Unsuccessful traders face two major hurdles to their success:
The first I first learned from the late Mark Douglas, the Four Fears:
- The Fear of Missing Out.
- The Fear of Leaving Money on the Table.
- The Fear of Being Wrong, and
- The Fear of Losing Money.
Insidiously, the four fears set us up for failure. Imagine this: “We’ve just missed getting long by a tic or two. It then immediately roars up without us. We sit there stunned as the market keeps moving parabolically up – a humongous move and we are not aboard!”
So, the next time, with this memory fresh in our mind, we just jump in ……sure enough, this time, the trade goes against us, and we suffer a larger than normal loss.

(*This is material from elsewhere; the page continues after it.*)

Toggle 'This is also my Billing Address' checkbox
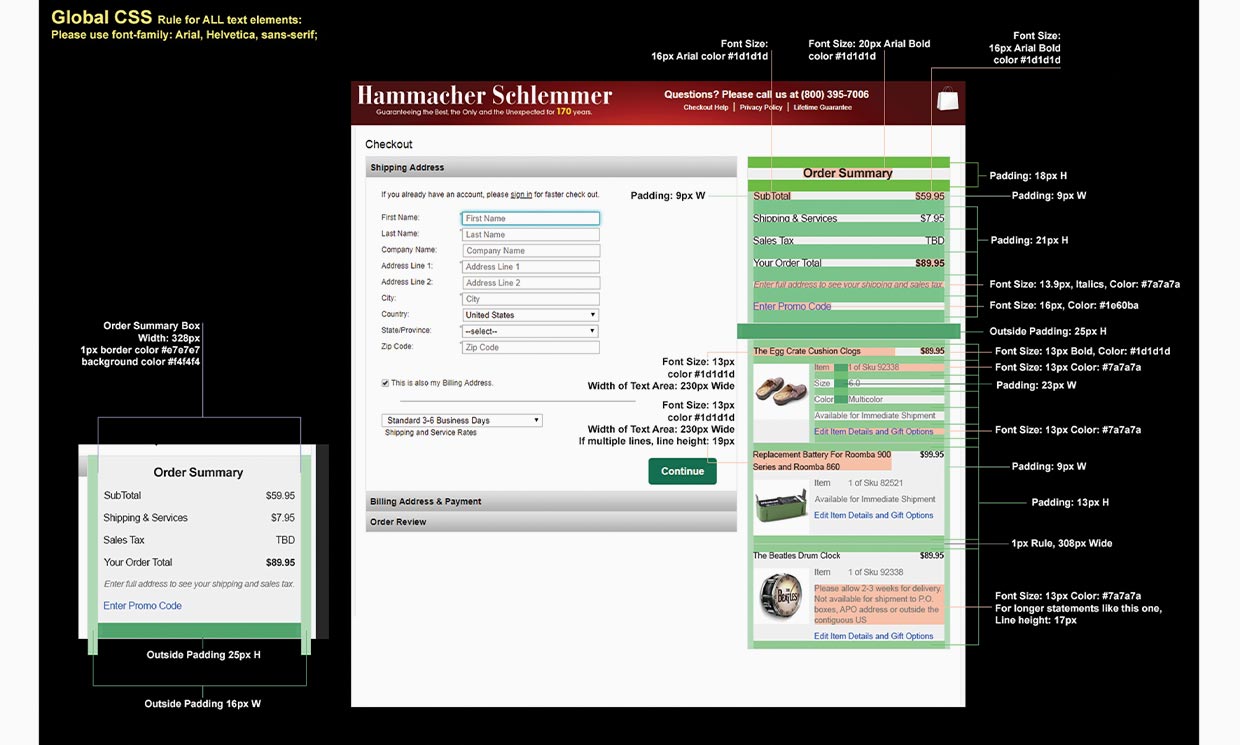The height and width of the screenshot is (745, 1240). (x=386, y=383)
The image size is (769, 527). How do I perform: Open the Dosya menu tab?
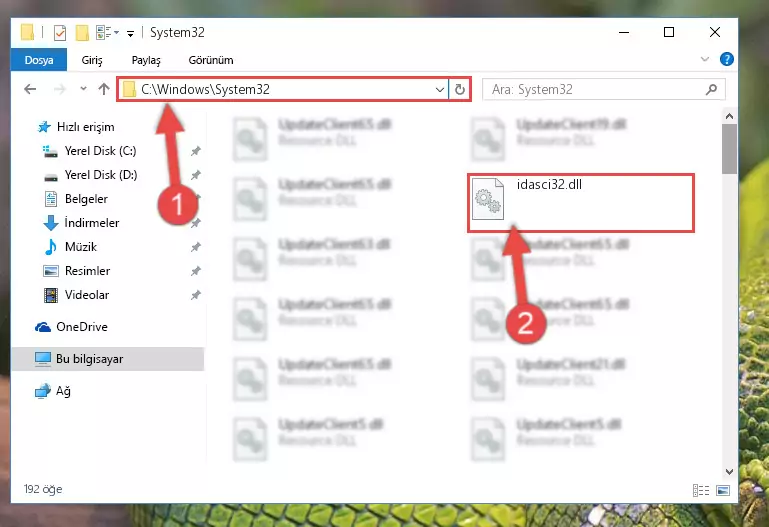pos(39,60)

In both trades, the market triggered at least one of the four fears. In the first, the fear of losing money and fear of being wrong and in second, the fear of missing out.
The second hurdle:
- Seeking to control what is beyond our control – usually the outcome of a trade; and
- Ignoring to manage what is within our control – usually our behaviour.
Successful trading requires a merging of our intellect and emotions – that’s the Holy Grail of trading – the road to profitability. But, newbie traders instead focus on a mythical holy grail method that does away with losses. The claims in my email inbox to the contrary, no such method exists (and if it did, would it be sold to you?).

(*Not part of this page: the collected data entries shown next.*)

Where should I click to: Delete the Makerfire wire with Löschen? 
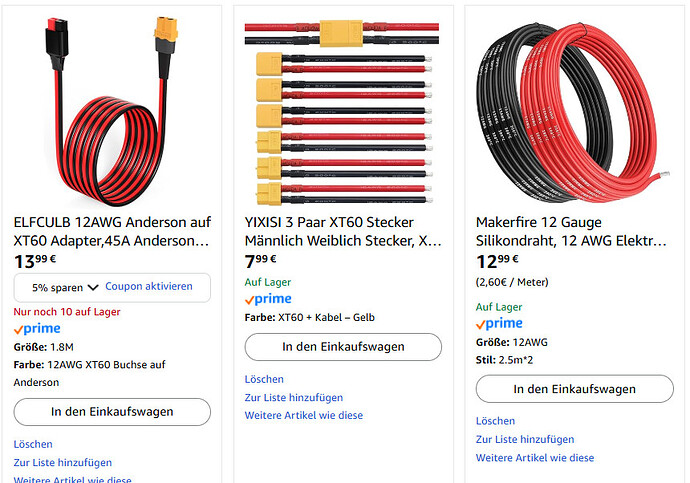[495, 421]
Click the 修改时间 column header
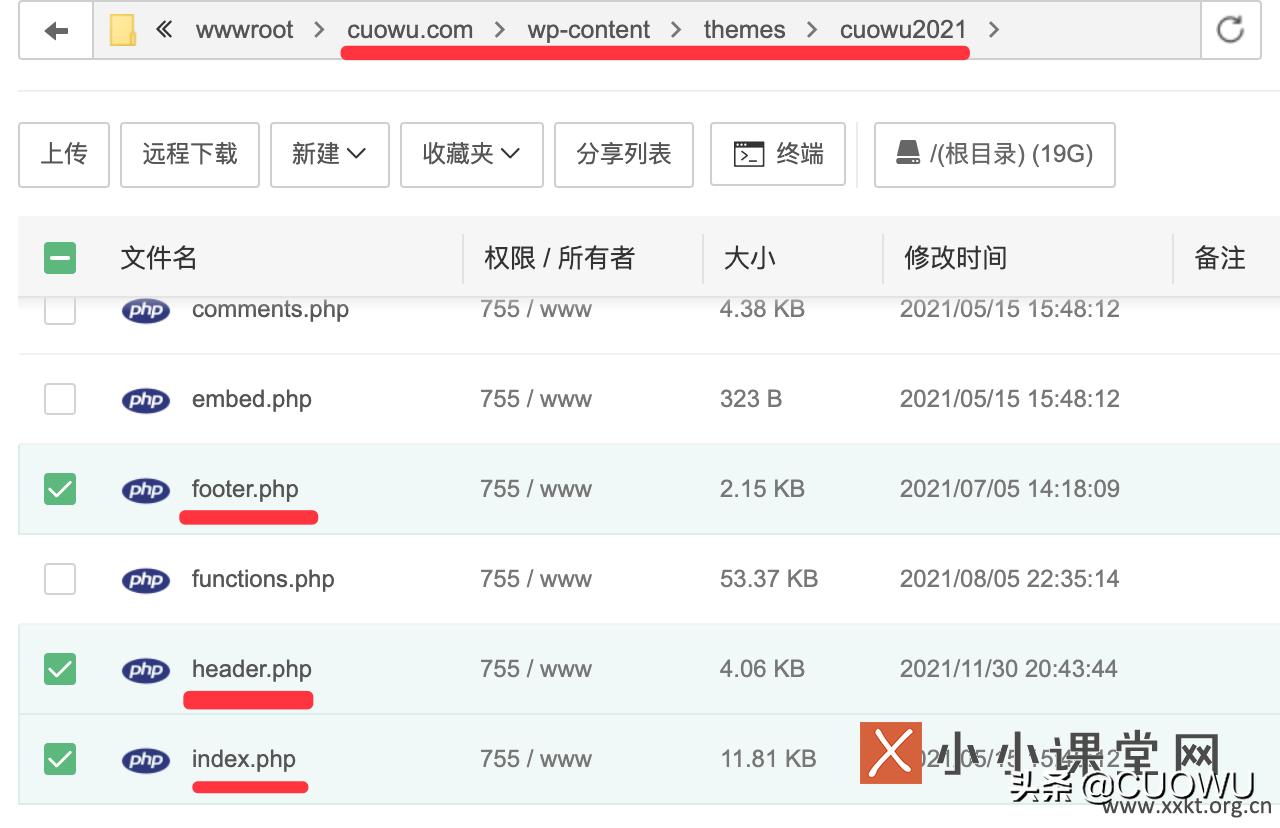Viewport: 1280px width, 828px height. point(954,257)
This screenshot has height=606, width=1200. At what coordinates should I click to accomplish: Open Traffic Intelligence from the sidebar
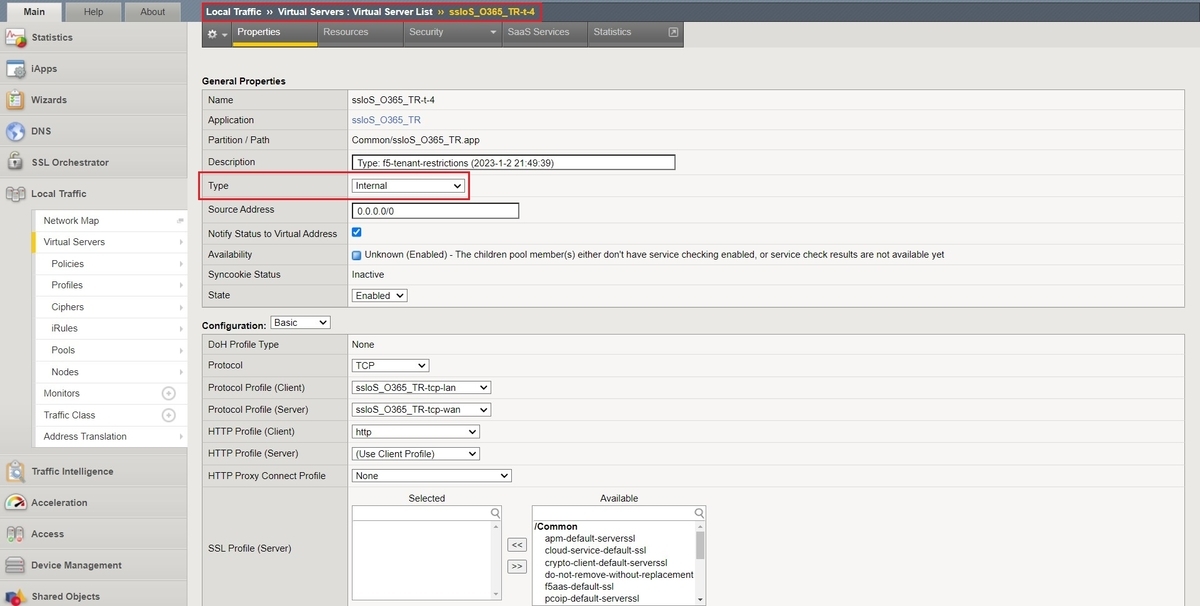point(75,470)
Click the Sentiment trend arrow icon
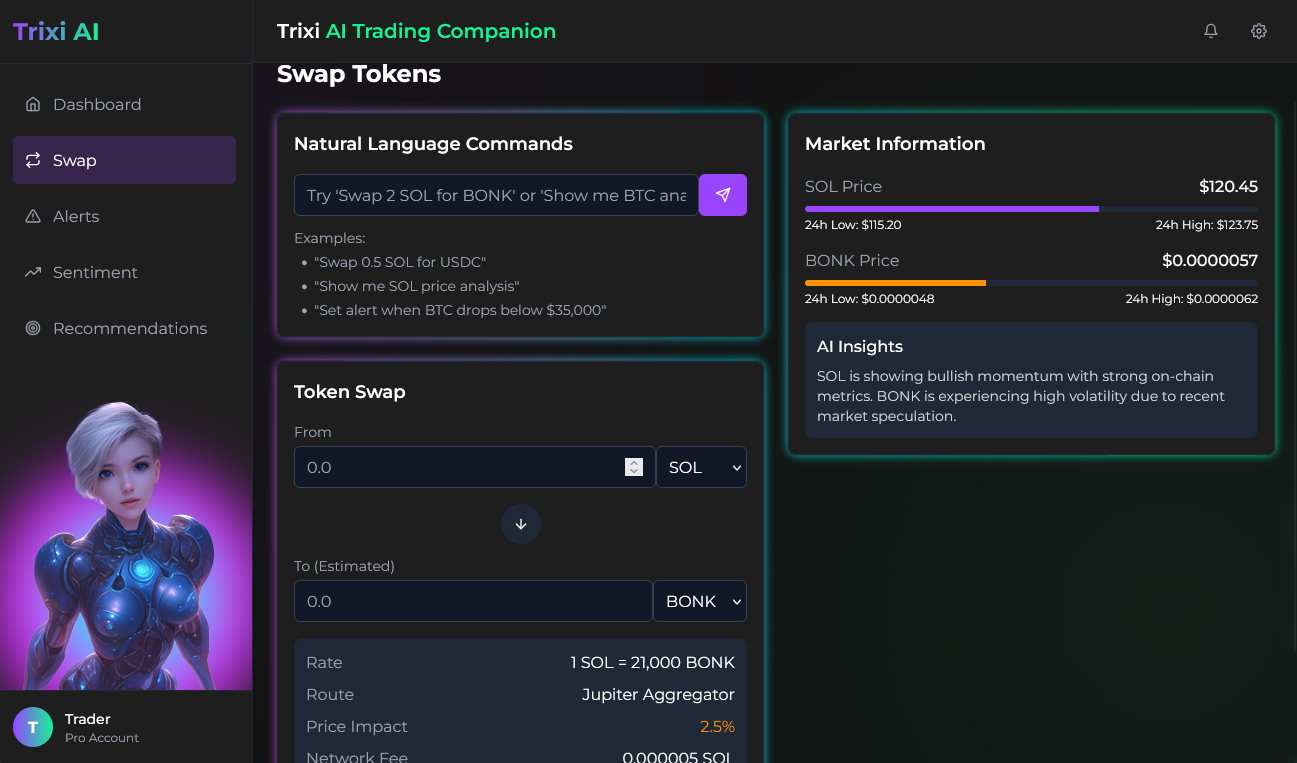The image size is (1297, 763). point(33,272)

Consistent profitability comes from producing a win rate x average dollar win greater than a loss rate x average dollar loss. And, we attain this positive expectancy when:
- we have a method that possesses a statistical edge,
- marry the method with a money management approach, and
- execute it on a consistent basis.
Pete Steidlmayer’s success equation remains as true today as when he penned it:
Market Understanding x ‘YOU” = SUCCESS
So how are you the ladder of success? Are you overcoming the two hurdles? If so, how did you do it? Care to share?